Je trouve que la politique menée actuellement est irresponsable. Je suis très claire là-dessus, et ce dès la ratification du TSCG (aka traité Merkozy). Mais ce n’est pas mon parti qui la mène, c’est le Président de la République élu par les français et le Premier Ministre nommé par lui, tous deux issus du PS.
Mon parti, lui, tente. Il tente peu, faiblement et échoue souvent. Mais comment faire un bras de faire avec un président et un premier ministre issu de ses propres rangs ?
Oui, entre camarades on parle (beaucoup) de partir. De si, de quand, de où, de pour quoi partir… Oui. Et personne n’est joyeux à l’évocation de cette idée. Mais ça signifie quelque chose : nous ne sommes pas aveuglés et régulièrement nous mettons notre engagement en cause. Et pour l’instant, nous restons. En tous cas moi.
Je publie ce billet en direct du TGV en direction de La Rochelle. Je vais aux Rencontres de Marennes, de la Motion B – A Gauche Pour Gagner issue du dernier congrès en date (Poitiers, ce printemps). Puis on enchaîne avec l’Université d’Eté du Parti Socialiste, à La Rochelle. Je serai sur la liste de Jean-Pierre Masseret aux élections régionales en décembre… Je sais que je vais y rester. Cette année. Et chaque année, je pèserai le pour, le contre…
Je suis heureuse d’aller à Marennes avant d’aller à La Rochelle, ce sont des heures de formation en plus, où on écoutera des gens nous parler du monde. Et apprendre devrait toujours être loué et jamais décrié.
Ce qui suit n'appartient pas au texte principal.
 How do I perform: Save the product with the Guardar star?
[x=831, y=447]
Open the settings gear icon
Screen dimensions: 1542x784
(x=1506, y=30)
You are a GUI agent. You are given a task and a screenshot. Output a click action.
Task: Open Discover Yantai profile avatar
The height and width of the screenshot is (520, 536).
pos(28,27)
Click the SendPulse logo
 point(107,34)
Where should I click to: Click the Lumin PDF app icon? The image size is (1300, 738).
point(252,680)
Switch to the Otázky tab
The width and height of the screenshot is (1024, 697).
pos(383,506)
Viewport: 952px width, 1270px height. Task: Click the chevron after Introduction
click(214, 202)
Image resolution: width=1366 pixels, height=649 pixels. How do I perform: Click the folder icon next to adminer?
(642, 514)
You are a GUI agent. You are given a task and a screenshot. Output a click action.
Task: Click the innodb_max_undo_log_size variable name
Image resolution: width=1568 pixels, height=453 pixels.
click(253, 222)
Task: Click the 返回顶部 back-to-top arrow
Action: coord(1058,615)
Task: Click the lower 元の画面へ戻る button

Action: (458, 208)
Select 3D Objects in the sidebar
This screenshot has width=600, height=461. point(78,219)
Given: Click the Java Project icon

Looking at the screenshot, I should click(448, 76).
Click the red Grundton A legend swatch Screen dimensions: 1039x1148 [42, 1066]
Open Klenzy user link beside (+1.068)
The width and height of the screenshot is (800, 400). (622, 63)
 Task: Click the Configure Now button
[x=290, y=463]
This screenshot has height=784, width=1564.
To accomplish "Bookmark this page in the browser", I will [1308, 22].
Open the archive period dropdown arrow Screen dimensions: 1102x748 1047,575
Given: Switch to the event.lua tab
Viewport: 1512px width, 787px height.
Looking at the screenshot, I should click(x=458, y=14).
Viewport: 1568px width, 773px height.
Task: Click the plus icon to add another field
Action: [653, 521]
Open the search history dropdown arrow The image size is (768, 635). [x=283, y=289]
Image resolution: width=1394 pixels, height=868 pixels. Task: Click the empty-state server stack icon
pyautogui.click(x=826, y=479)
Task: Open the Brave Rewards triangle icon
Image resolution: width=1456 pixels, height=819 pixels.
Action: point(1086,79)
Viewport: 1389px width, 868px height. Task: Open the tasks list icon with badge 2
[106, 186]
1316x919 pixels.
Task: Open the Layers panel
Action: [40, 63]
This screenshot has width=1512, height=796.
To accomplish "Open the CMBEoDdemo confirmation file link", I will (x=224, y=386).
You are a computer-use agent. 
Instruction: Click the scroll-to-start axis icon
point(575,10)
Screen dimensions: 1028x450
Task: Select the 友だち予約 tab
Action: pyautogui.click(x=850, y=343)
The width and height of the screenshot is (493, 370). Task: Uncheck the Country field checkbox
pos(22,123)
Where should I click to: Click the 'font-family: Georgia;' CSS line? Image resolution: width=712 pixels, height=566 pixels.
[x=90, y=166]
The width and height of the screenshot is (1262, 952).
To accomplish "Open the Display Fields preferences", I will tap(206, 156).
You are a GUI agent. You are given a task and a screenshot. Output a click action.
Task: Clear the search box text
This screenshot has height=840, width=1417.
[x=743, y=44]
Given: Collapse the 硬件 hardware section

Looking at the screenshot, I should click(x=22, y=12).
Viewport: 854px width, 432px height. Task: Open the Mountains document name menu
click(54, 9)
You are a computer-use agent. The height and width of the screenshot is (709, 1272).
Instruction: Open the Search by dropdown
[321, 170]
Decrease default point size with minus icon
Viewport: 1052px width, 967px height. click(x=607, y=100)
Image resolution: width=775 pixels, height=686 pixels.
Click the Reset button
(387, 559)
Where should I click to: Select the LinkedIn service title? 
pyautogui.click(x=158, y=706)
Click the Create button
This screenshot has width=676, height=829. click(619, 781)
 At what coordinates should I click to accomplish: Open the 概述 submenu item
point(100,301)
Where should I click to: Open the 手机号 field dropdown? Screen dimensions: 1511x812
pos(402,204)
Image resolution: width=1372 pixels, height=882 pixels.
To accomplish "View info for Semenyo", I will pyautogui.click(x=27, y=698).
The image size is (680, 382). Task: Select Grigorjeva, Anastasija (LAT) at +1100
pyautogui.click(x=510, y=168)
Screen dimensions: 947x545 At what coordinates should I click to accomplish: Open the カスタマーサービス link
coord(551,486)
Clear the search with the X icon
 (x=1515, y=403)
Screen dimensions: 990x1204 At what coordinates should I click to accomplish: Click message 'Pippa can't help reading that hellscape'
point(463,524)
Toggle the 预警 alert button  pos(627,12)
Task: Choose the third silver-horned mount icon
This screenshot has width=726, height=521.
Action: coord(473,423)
Je suis aussi heureuse de retrouver les potes. Non, parce qu’on parle sans cesse de nos disputes… est-ce qu’on vous parle des heures passées au téléphone où on se remonte mutuellement le moral ? des coups de main si simplement donnés ? est-ce qu’on vous parle des fous-rires attrapés pour rien, à la fin de journées trop longues ? est-ce qu’on vous parle de ces histoires d’amour fou ? d’amitiés à la vie à la mort ? des larmes versées ensemble après de mauvaises nouvelles ? Non. Ça, ça nous le gardons pour nous. Notre bonheur nous appartient.
Je suis heureuse du choix que j’ai fait en 2012, de l’intuition que j’ai eu de rejoindre l’équipe de Maurel, Lienemann et Guedj à l’automne, au congrès de Toulouse. Cette intuition était la bonne : ce sont de bonnes personnes. Pas les seules. Il y a aussi les noms que vous ne connaissez pas. Et puis ceux qui à Toulouse étaient ailleurs mais n’en sont pas moins ouverts, intelligents, intéressants. Et dans la vie, ce que j’aime le plus, c’est rencontrer des gens intéressants. Ils me rendent meilleure.